#### WORK TO BE COMPLETED
Retype, word for word, the line holding "Open InDesign from the Windows taskbar" and each line after it down to the end of the data; pictures are not copied.

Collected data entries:
--- START ---

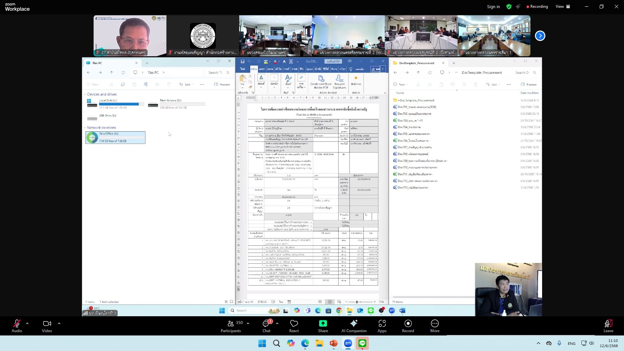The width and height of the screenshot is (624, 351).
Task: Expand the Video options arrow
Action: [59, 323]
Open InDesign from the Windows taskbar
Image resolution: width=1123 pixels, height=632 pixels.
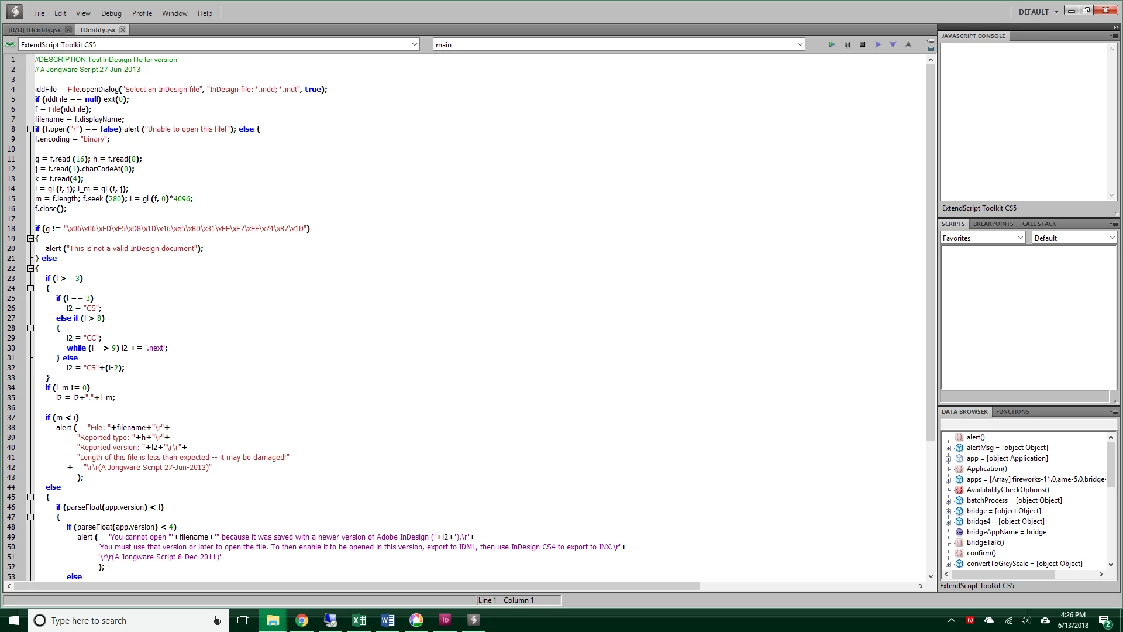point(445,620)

--- END ---

#### ANSWER TO THIS EXERCISE
Open InDesign from the Windows taskbar
Image resolution: width=1123 pixels, height=632 pixels.
point(445,620)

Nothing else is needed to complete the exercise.